Y así, la dialéctica fatal que opone al logos con la tiranía, según Platón, no es sino manifestación de la dialéctica dramática que opone a Yahvé con la serpiente en el relato genesíaco, a Dios con el poder del pecado y de las tinieblas y, desde el Nuevo Testamento, de la que opone al Reino de Cristo con el del Príncipe de este mundo.

El hombre y la historia están cerrados en la inexorable tenaza o de reconocer el señorío de Cristo, el Logos hecho carne, o vivir bajo la tiranía de los poderes tenebrosos. O Cristo Rey o Satanás rey, mediante el plano inclinado que, a partir de la negación de Cristo, anticipa inspiradamente Platón y ha experimentado, como hemos visto más arriba, la historia de los últimos siglos en la vertiginosa caída que arrastra al mundo y que veremos si aún seremos capaces, aquí al menos, en la Argentina, de detener.
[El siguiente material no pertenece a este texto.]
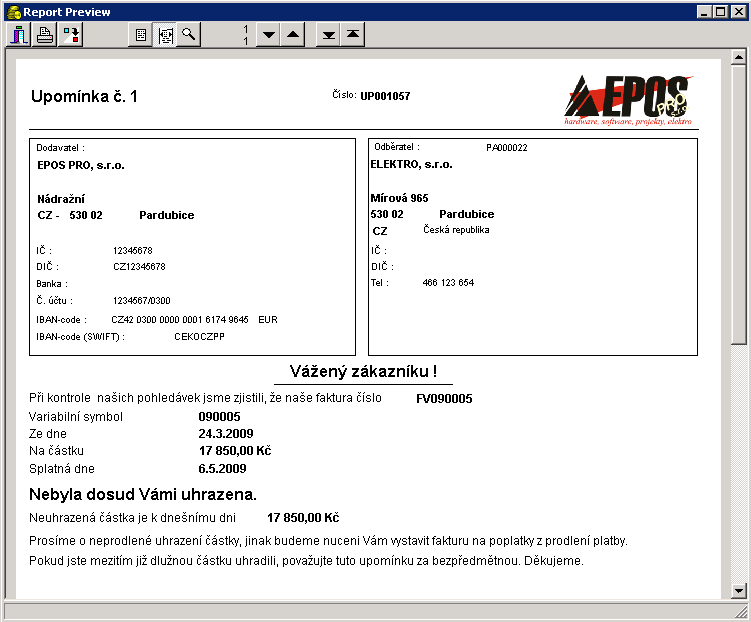Click the export report icon
Screen dimensions: 751x622
click(72, 35)
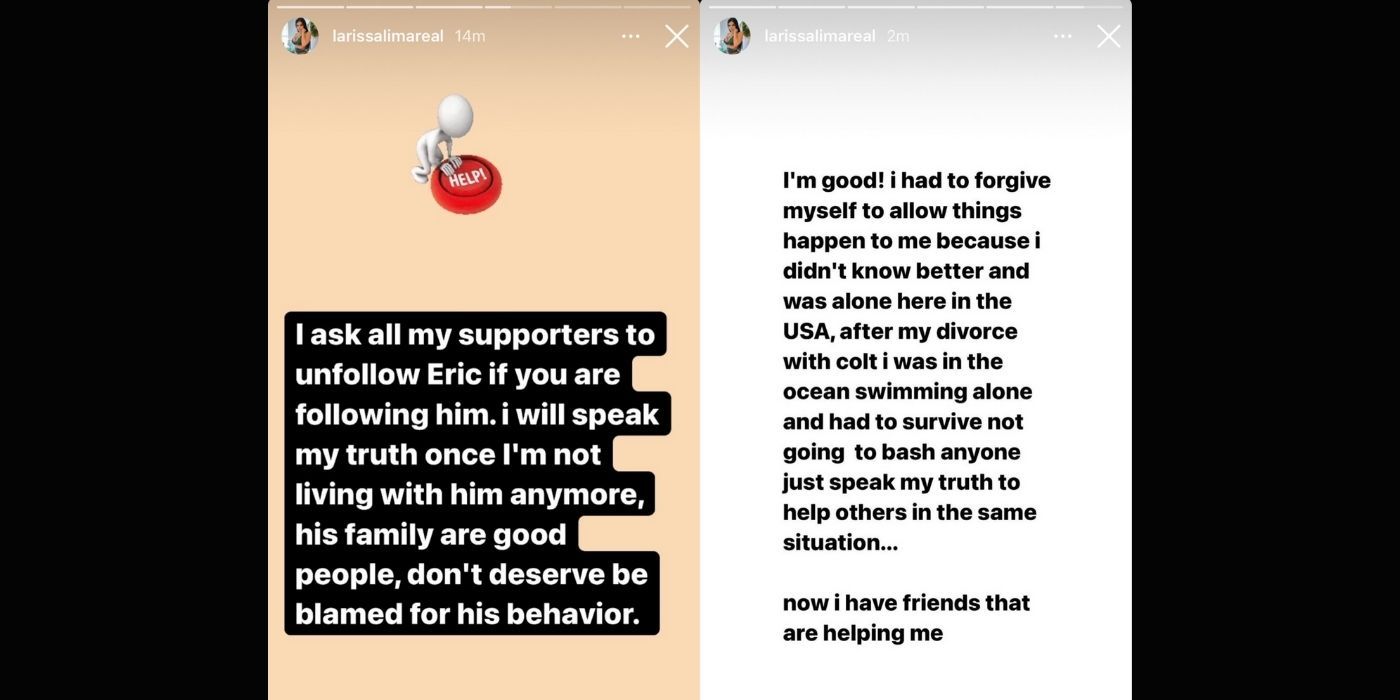This screenshot has height=700, width=1400.
Task: Tap the "I'm good!" paragraph text
Action: click(x=916, y=361)
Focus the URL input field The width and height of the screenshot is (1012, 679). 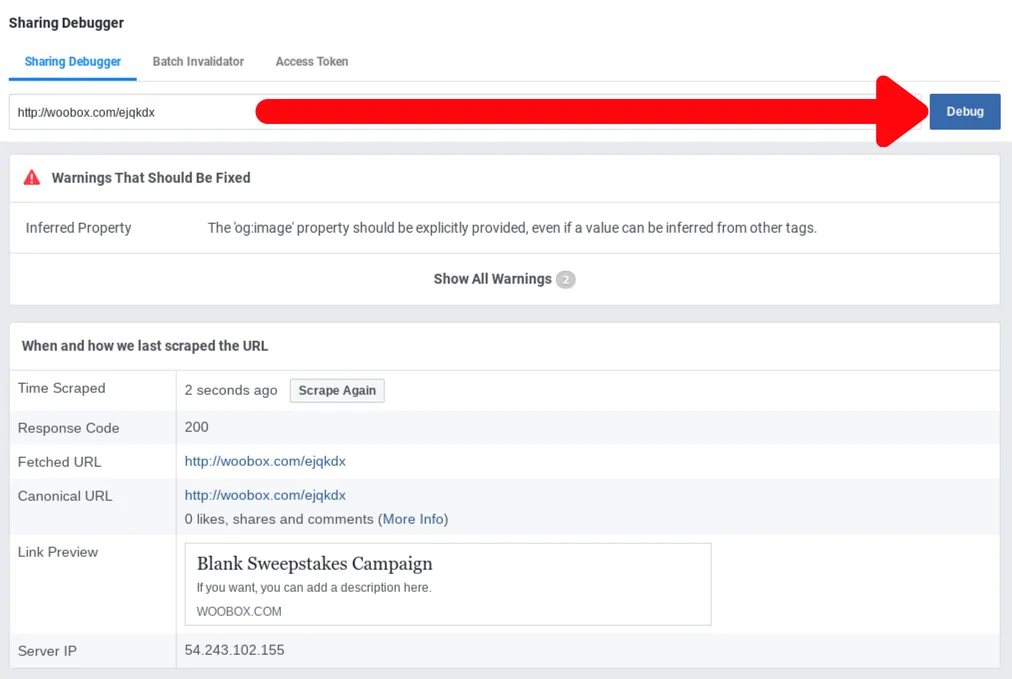click(x=130, y=112)
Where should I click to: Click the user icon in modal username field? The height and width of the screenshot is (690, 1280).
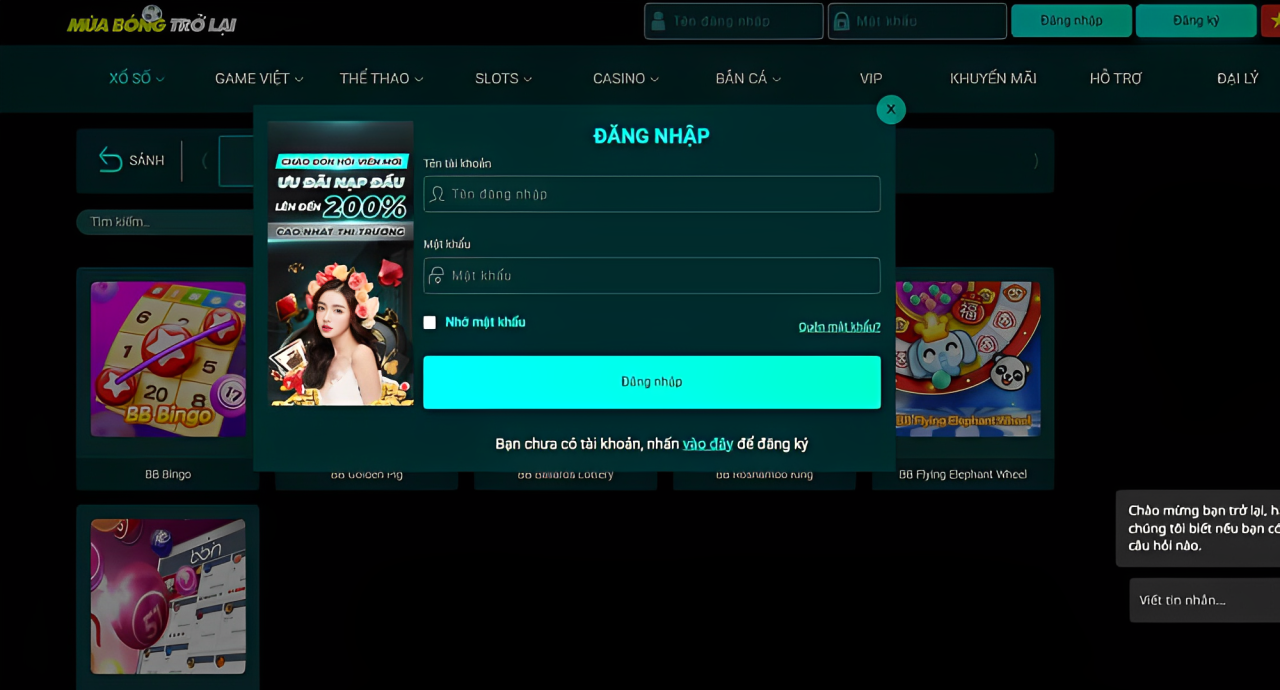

No volviendo a una cualquiera de las etapas previas de la inexorable decadencia. No por medio de ridículos y vocingleros partidos, ni padrones electorales, ni falsas libertades. No por el sólo valor de la espada, del 'thumos'. Sino por el sometimiento de los dirigentes y del pueblo a la ley de Dios, a la reyecía de Cristo. Apoyados en la oración del sacerdocio, la guía del teólogo y del filósofo, la prudencia del jurisperito, la espada del soldado y el trabajo de la nación.

Que no hayan los guerreros nuevamente combatido en vano por falta de verdaderos nortes; por no saber que la opción es de hierro: Cristo o la servidumbre y tiranía de la serpiente.